Ray Bradbury (a sinistra) col produttore cinematografico Ray Harryhausen
Ray Bradbury (a sinistra) col produttore cinematografico Ray Harryhausen

 

Non lasceremo però il lettore con una certezza, bensì con una domanda. A porla è lo scrittore britannico Aldous Huxley, autore del romanzo distopico Brave new world. Nel romanzo, Huxley immagina una società contraddistinta da uno sviluppo tecnico inimmaginabile, con il mondo diviso in macro-stati governati in armonia da dieci Governatori mondiali. In questa sede non è importante spiegare la complicata trama del libro, quanto piuttosto raccontarne un episodio interessante. Uno dei personaggi principali è un “selvaggio”, un individuo esterno alla civiltà avanzata, che ha vissuto tutta la vita in una riserva naturale pensata appositamente per comunità tribali. Una volta a contatto con la progredita civiltà immaginata da Huxley, rimane stupito dalle sue potenzialità tecniche; avendo l’occasione di parlare con un governatore, esprime la propria perplessità a proposito della permanenza del lavoro, a volte anche in forme apparentemente alienanti, in una società così progredita. Interessantissima è la risposta del governatore: «naturalmente noi potremmo concedere loro qualche ora in meno. […] Ma sarebbero più felici per questo? No, non lo sarebbero. L’esperimento è stato tentato più di centocinquant’anni fa. Tutta l’Irlanda fu messa alla giornata di quattro ore. Quale fu il risultato? Agitazione e un largo incremento del consumo di soma [una droga immaginata da Huxley]: ecco tutto. […] L’Ufficio invenzioni è pieno di progetti per risparmiare la mano d’opera. Ce n’è migliaia. […] E perché non li mettiamo in esecuzione? Per il bene dei lavoratori; sarebbe pura crudeltà infliggere loro un riposo eccessivo». E ancora «La felicità è un padrone esigente, specialmente la felicità degli altri […] Io m’interesso alla verità, io amo la scienza.

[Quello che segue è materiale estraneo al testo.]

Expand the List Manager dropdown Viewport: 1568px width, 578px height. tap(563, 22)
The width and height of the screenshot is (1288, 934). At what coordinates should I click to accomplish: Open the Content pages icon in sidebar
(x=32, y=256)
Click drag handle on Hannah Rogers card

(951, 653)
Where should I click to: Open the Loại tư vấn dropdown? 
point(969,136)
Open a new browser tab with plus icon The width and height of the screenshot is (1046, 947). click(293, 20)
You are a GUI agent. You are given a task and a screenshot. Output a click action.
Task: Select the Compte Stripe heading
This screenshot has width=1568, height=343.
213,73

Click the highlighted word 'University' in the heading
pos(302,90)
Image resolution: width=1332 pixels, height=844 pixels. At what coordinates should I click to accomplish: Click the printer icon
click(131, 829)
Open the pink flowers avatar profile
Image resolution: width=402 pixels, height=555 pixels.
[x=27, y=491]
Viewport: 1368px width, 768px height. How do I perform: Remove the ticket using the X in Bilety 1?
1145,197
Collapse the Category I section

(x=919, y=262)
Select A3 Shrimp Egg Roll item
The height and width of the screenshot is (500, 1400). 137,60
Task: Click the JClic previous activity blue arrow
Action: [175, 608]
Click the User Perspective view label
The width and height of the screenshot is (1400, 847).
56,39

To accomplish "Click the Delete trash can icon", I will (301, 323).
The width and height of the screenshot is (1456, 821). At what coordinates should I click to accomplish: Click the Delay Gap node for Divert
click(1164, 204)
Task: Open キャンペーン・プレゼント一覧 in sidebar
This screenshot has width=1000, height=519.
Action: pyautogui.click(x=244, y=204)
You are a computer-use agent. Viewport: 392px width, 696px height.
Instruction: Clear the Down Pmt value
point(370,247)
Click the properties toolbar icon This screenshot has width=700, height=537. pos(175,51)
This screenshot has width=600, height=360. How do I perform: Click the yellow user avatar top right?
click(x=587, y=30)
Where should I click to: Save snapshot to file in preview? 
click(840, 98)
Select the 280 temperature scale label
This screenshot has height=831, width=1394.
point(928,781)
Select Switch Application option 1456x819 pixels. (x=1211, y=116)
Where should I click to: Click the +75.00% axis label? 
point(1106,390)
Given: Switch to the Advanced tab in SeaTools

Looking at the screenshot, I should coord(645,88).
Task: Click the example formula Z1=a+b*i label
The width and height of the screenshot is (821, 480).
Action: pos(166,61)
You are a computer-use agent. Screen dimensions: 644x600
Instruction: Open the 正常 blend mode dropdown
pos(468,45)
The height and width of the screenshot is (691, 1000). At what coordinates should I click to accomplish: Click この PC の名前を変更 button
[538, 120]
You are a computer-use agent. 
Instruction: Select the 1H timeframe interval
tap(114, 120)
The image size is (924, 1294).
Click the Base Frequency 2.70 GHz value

Ma la verità è una minaccia, la scienza è un pericolo pubblico».                     

 

Huxley è uno scrittore, non un filosofo. Eppure qui, con una rapidità e in una forma che forse solo la letteratura può offrire, instilla un ulteriore dubbio in merito al mito della libertà dal lavoro. Non se è o meno possibile: è desiderabile? Gli uomini sarebbero in grado di vivere felicemente senza quell’incanalamento, senza quella costrizione di energie istintuali che Marcuse denuncia come innaturale? Anche e soprattutto tenendo in considerazione la cultura consumistica propria dell’uomo della tecnica, questo stesso uomo non vivrebbe forse la libertà dal lavoro, garantita dalla stessa tecnica, come una condanna, come la causa di ulteriori mali? Possiamo essere sicuri che all’ordine, per quanto repressivo, della civiltà, si contrapponga un ordine differente (Marcuse), o invece all’altra estremità troviamo solo il disordine, il caos? È nella libertà dal lavoro che si nasconde la chiave per dissolvere il disagio della civiltà, o tale libertà genererebbe un enorme disagio? Ad ognuno l’ardua sentenza.